**Document extract**.
BEGIN
Origin of Life Is Not Reducible to Physics

Evolution News
 
 

Yesterday, we critiqued a proposal by Eugene V. Koonin and three colleagues who presented an expanded theory of evolution as “multilevel learning.” (See, “Evolution Is Not Like Physics.”) The proposal commits the fallacy of equating the properties of biological “laws of evolution” with those of physics, and borders on vitalism, which undermines their goal of naturalizing evolution. The proposal was published in two papers in PNAS last month. This time, we look at the second paper that takes their proposal to the special case of the origin of life. Their attempt to incorporate thermodynamics into a highly negentropic process is sure to provoke interest.

From Vanchurin, Wolf, Koonin, and Katsnelson, “Thermodynamics of evolution and the origin of life”:

We employ the conceptual apparatus of thermodynamics to develop a phenomenological theory of evolution and of the origin of life that incorporates both equilibrium and nonequilibrium evolutionary processes within a mathematical framework of the theory of learning. The threefold correspondence is traced between the fundamental quantities of thermodynamics, the theory of learning, and the theory of evolution. Under this theory, major transitions in evolution, including the origin of life, represent specific types of physical phase transitions. [Emphasis added.]

How Can Nature Learn?

Perceptive readers will want to know how they deal with several well-known issues: (1) probability, (2) entropy increase, and (3) harmful byproducts. The authors have already presented their view of the universe as a “neural network” in which natural selection operates at multiple levels, not just in biology. The only neural networks that any human has observed coming into existence were designed by a mind. How, then, can physical nature learn things?

Under this perspective, all systems that evolve complexity, from atoms to molecules to organisms to galaxies, learn how to predict changes in their environment with increasing accuracy, and those that succeed in such prediction are selected for their stability, ability to persist and, in some cases, to propagate. During this dynamics, learning systems that evolve multiple levels of trainable variables that substantially differ in their rates of change outcompete those without such scale separation.
END
**Tasks to perform**.
(1) Please reproduce, word for word, the part of the origin-of-life article from "Perceptive readers will" up to and including "nature learn things?".
(2) Condense the paragraph of the origin-of-life article that begins "Perceptive readers will want to know," keeping its main points.

Stored items
BEGIN
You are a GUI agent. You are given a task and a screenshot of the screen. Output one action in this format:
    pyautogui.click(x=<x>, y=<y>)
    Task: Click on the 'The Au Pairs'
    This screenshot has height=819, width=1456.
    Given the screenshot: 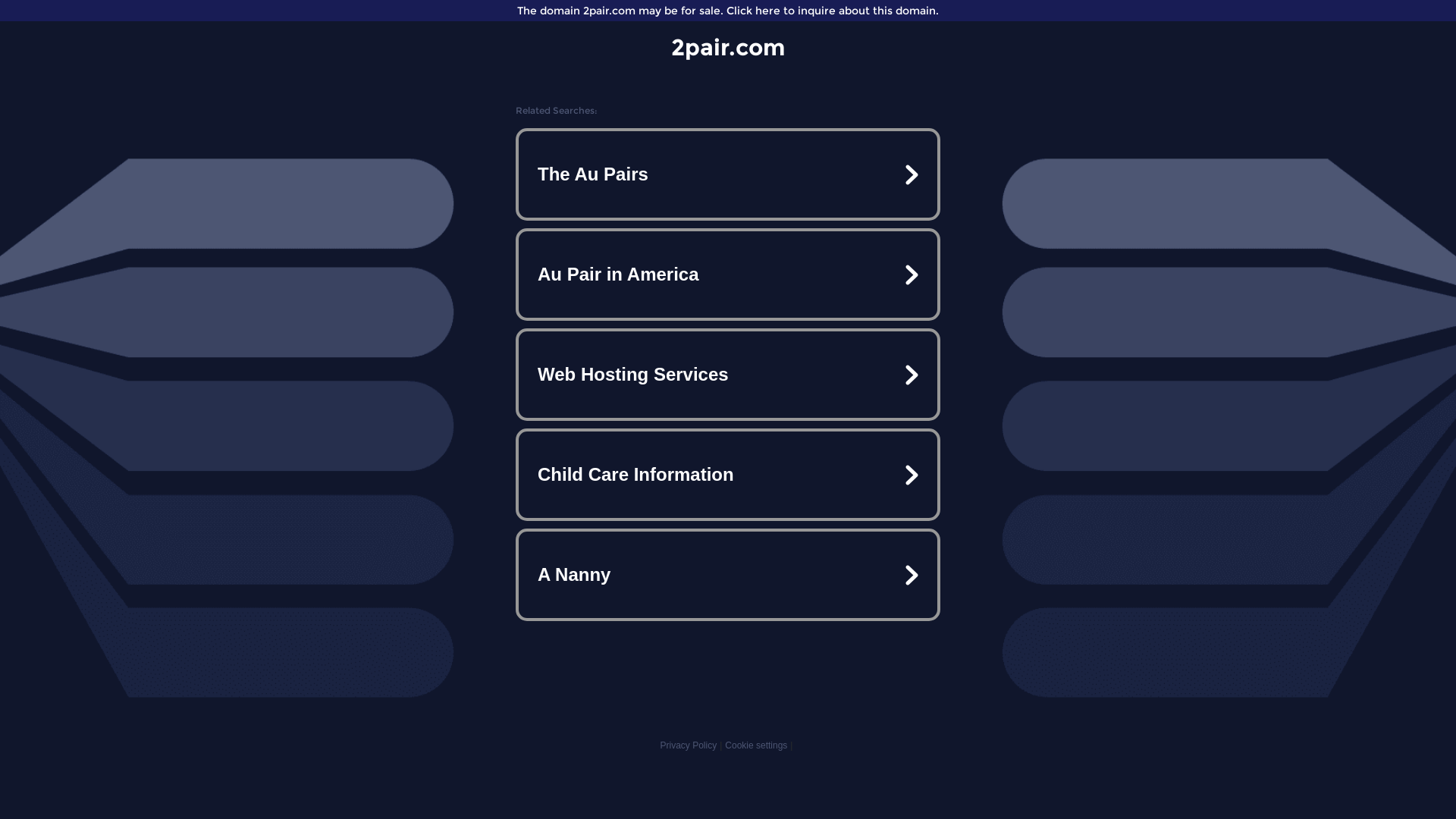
END
**Answers given**.
(1)
Perceptive readers will want to know how they deal with several well-known issues: (1) probability, (2) entropy increase, and (3) harmful byproducts. The authors have already presented their view of the universe as a “neural network” in which natural selection operates at multiple levels, not just in biology. The only neural networks that any human has observed coming into existence were designed by a mind. How, then, can physical nature learn things?

(2) Readers will want to see how the authors handle three known issues: probability, entropy increase, and harmful byproducts. The authors already treat the universe as a "neural network" in which natural selection works at multiple levels, not only in biology. But every neural network any human has seen come into existence was designed by a mind. That raises the question of how physical nature can learn things.